Kosovo. 2004. When five years of fragile peace collapses, a Royal Military Police investigator is sent to explore the unrest. The fact-finding mission should be straightforward, but Corporal ‘Jonboy’ Davies soon senses something else going on beneath the surface. Something that has got one of his UN overseers very twitchy about what he might find.
Assisted by interpreter Anna and a team of Gurkhas, the Redcap must decide how much he is willing to risk. For the truth will be lurking in the darkest of places – both of a war-torn land and the human psyche.
And its repercussions will stretch all the way to the present…
Ed Church learned about writing as a journalist, then about solving complex cases as a detective in London. After leaving the police, he began writing the dual-timeline mystery “Non-Suspicious”, introducing DC Brook Deelman. Released in 2020, it was soon followed by more titles in the same series – a place where justice can be messy and murky, but always has a long memory.
In 2004 a Royal Military police officer Corporal 'Jonboy' Davies is sent to Kosovo to determine the amount of unrest. But he believes that something is wrong. An interesting well-written story.
Rich, authentic, storytelling Sometimes I’m wary when an author wants to do an offshoot of a secondary character – I wonder if they are just biding time while the main act waits in the green room.
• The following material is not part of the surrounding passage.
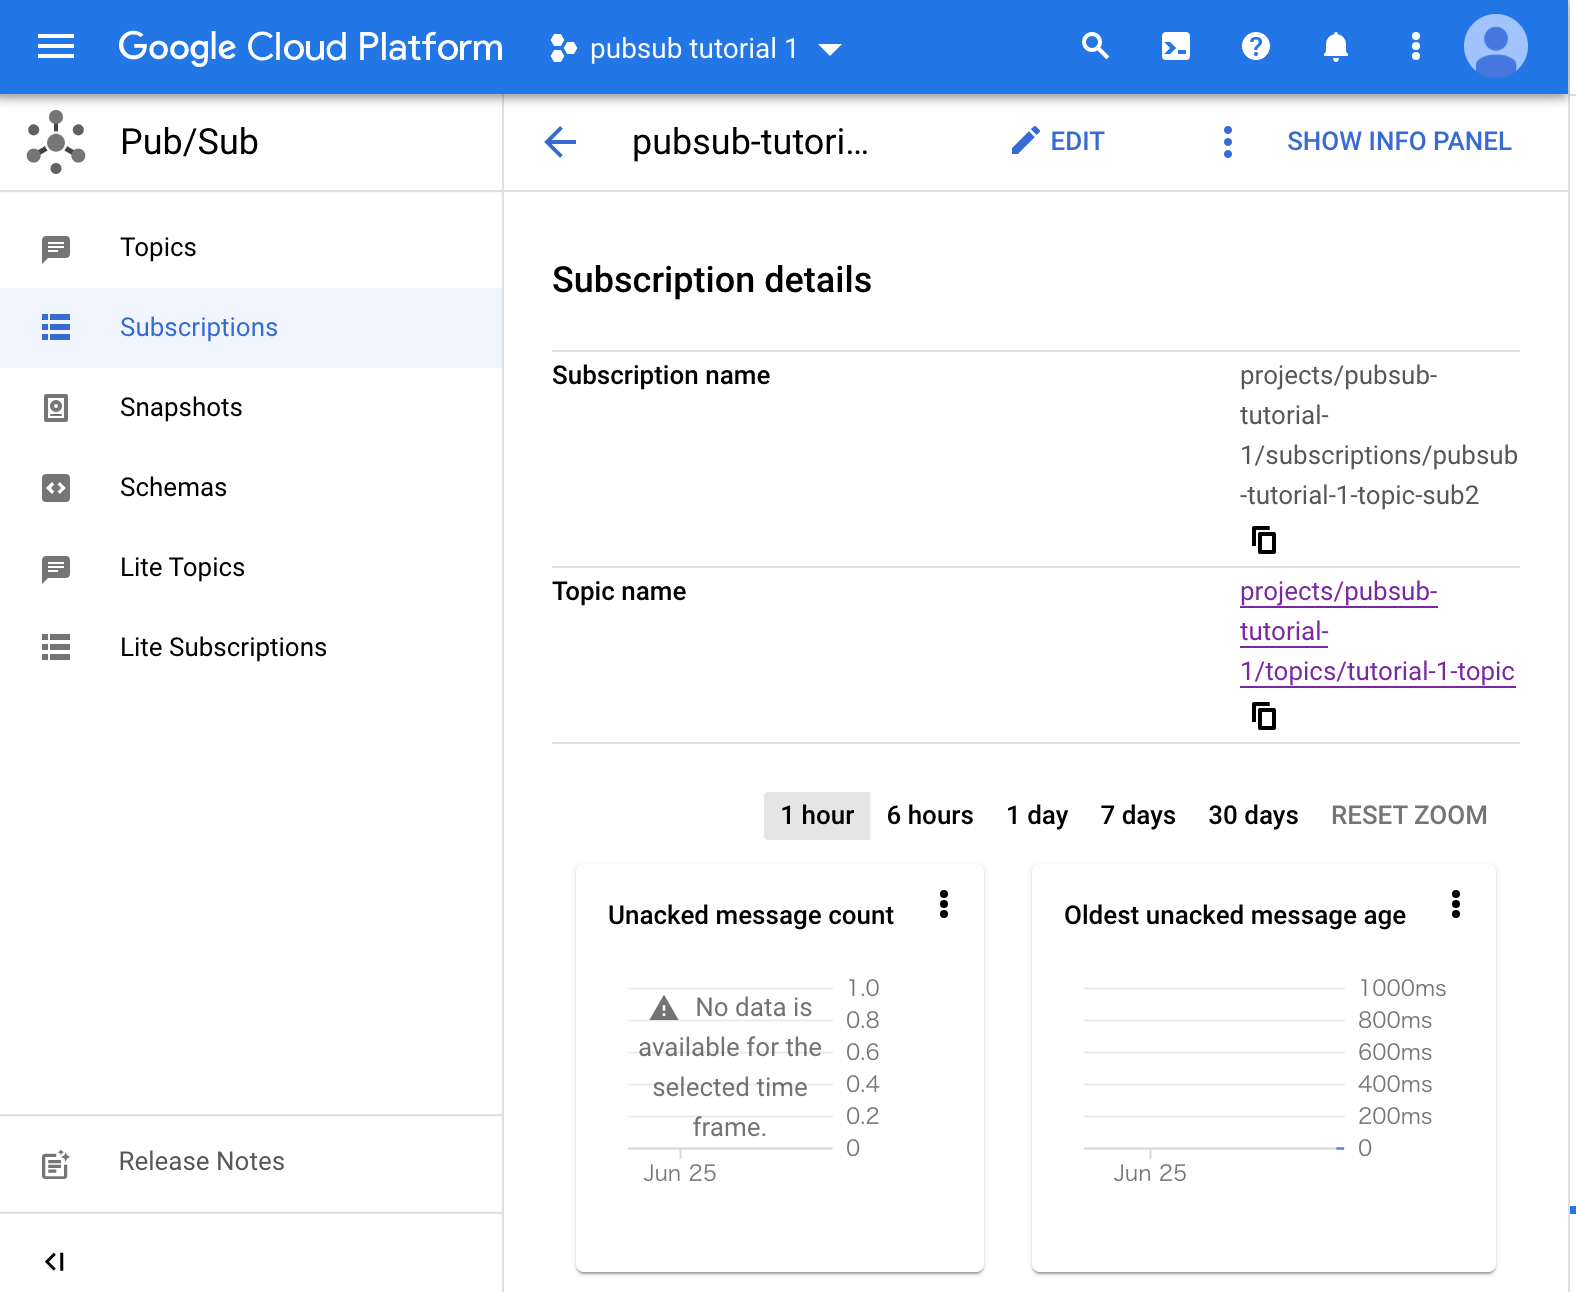Open the main hamburger navigation menu
Screen dimensions: 1576x1292
[56, 46]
I have been waiting patiently, or not, for the next Brook Deelman book, and so it took me a bit of time before I cracked open this book, featuring another character from the series, Jonboy. I realized pretty quick that I was a knucklehead for waiting – barely a chapter in I was swept up in the story and the world that Church so skillfully creates. Not sure if he has any military background, but Church’s drawing of a Redcap, Jonboy, in the middle of Kosovo during a very tense time is as authentic here as the U.K. police world he created in the Deelman novels.
More importantly, the characters are also authentic, like Anna the translator – the relationship between her and Jonboy being one of many strengths in the novella. I feel like Church must be a monster researcher, as he has that rare ability to steep a story in verisimilitude, and yet it never feels forced or an info dump. It’s the Hemingway iceberg theory working on all cylinders here, and it allows me to travel with the characters in both their inner and outer journeys.
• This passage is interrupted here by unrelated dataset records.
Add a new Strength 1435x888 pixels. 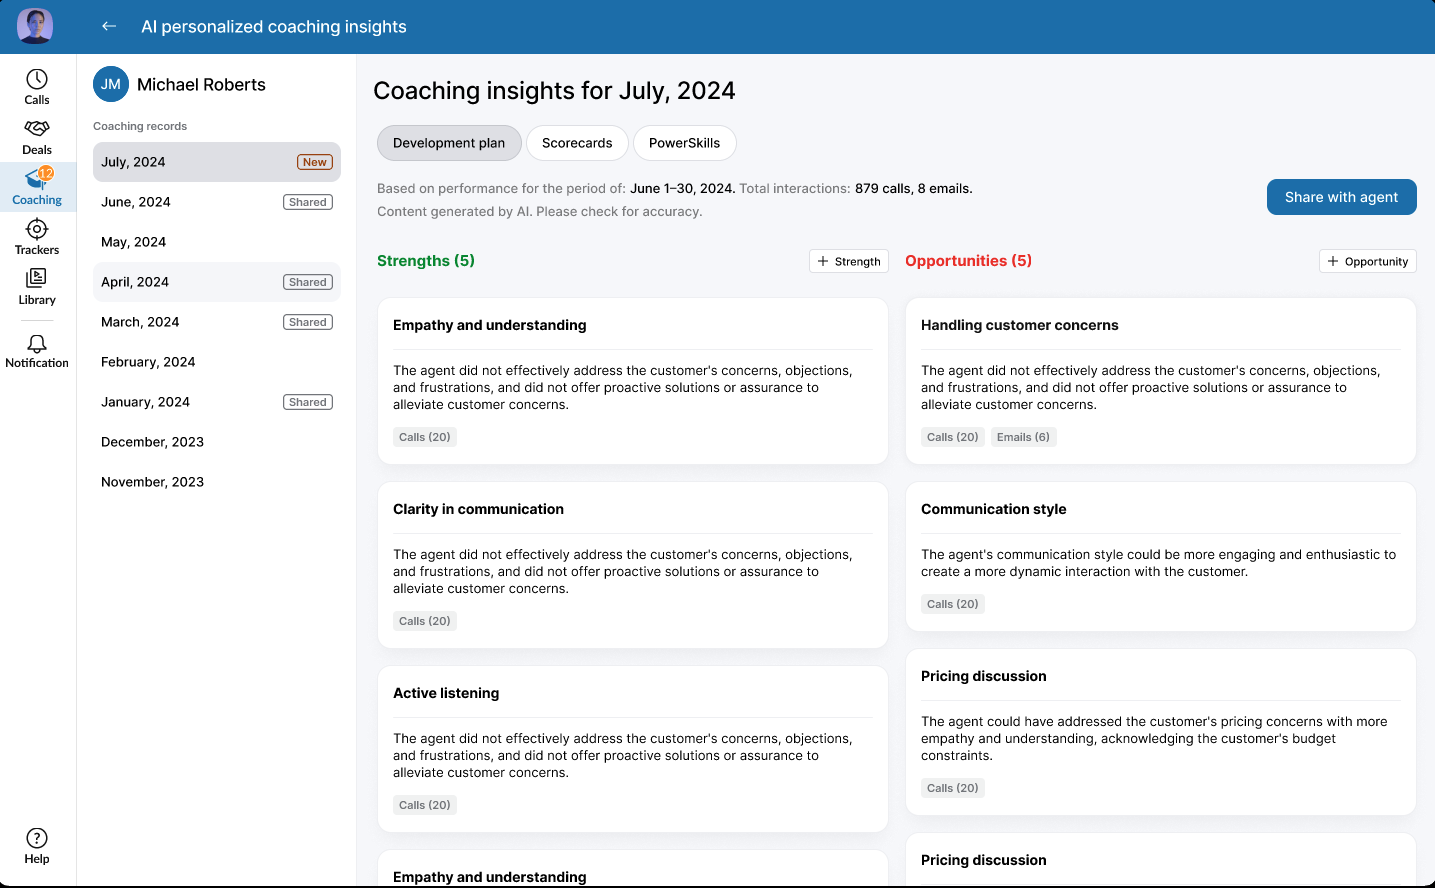848,261
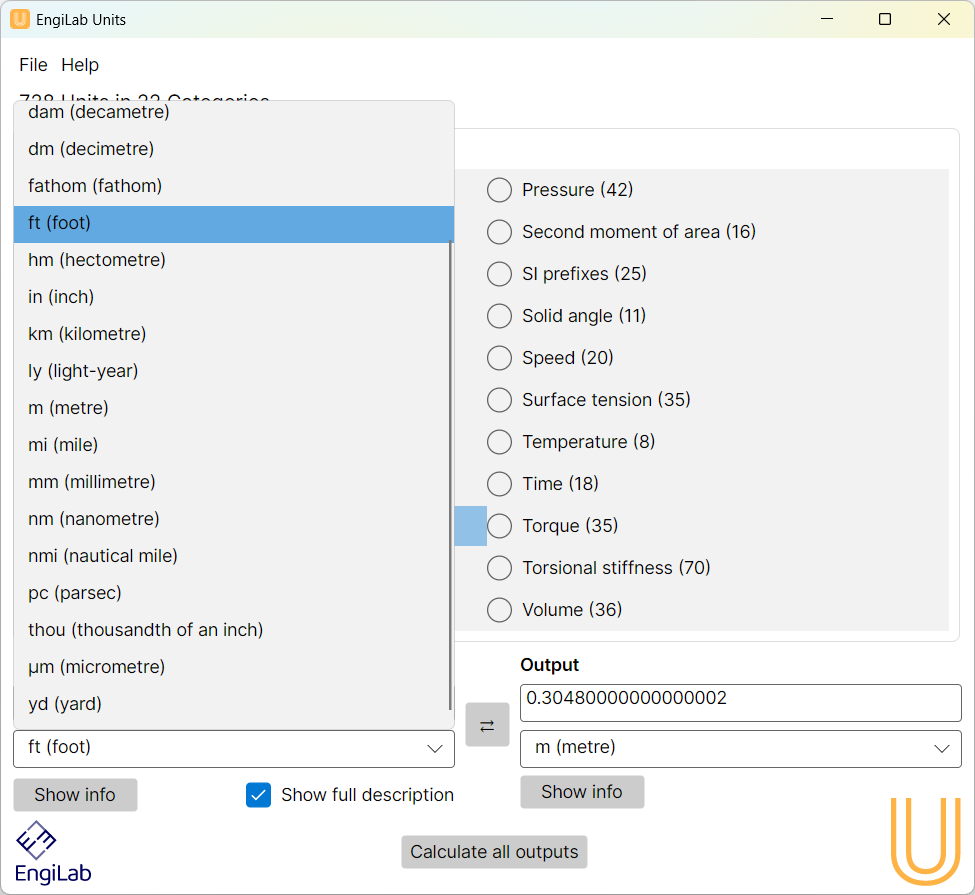The height and width of the screenshot is (895, 975).
Task: Choose in (inch) from the unit list
Action: (61, 297)
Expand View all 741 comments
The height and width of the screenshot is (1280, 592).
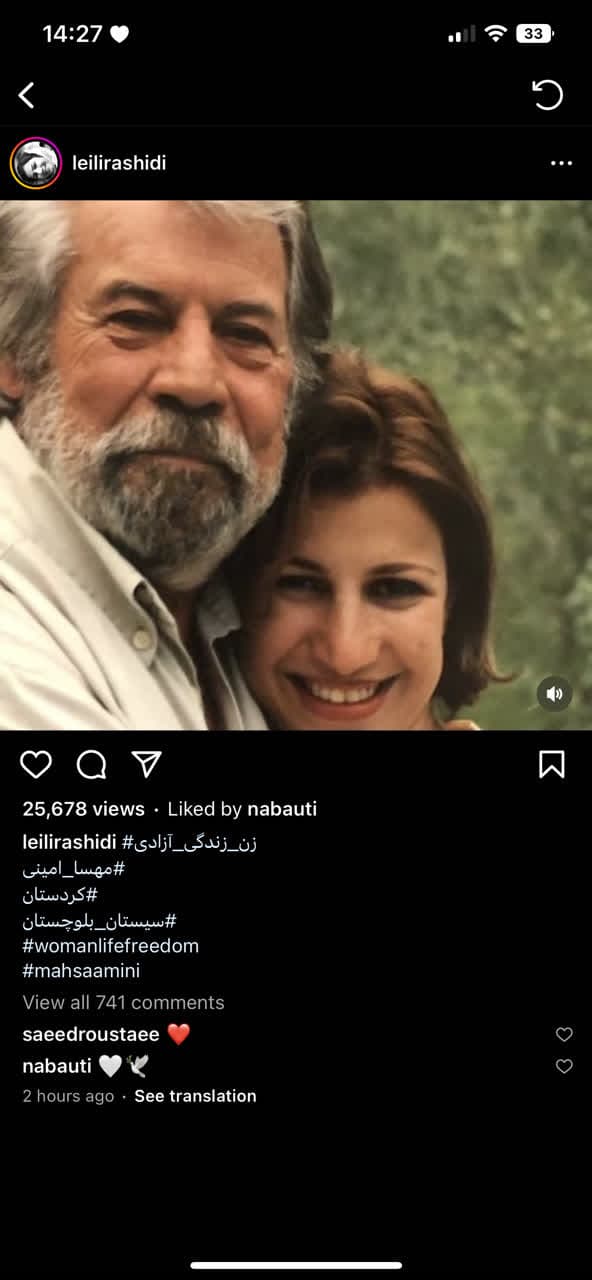tap(123, 1002)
Without getting all academic about it, it’s a hell of a good story, and the ending points to an exciting integration with the other Deelman books. After reading the bonus section of his new novel, I was like, dammit Church… hurry up and finish that thing! (The wife, also a fan, says the same.)
A good read, but fizzled at the end for me. Suddenly, The Tourist appeared. I was aware of him from a previous novel, but still felt like I had missed something.
Church transports you from favourite familiar comfortable arm chair to deepest darkest war torn Kosovo. Another web of intrigue & suspense. Great page Turner. Can’t wait for his next book.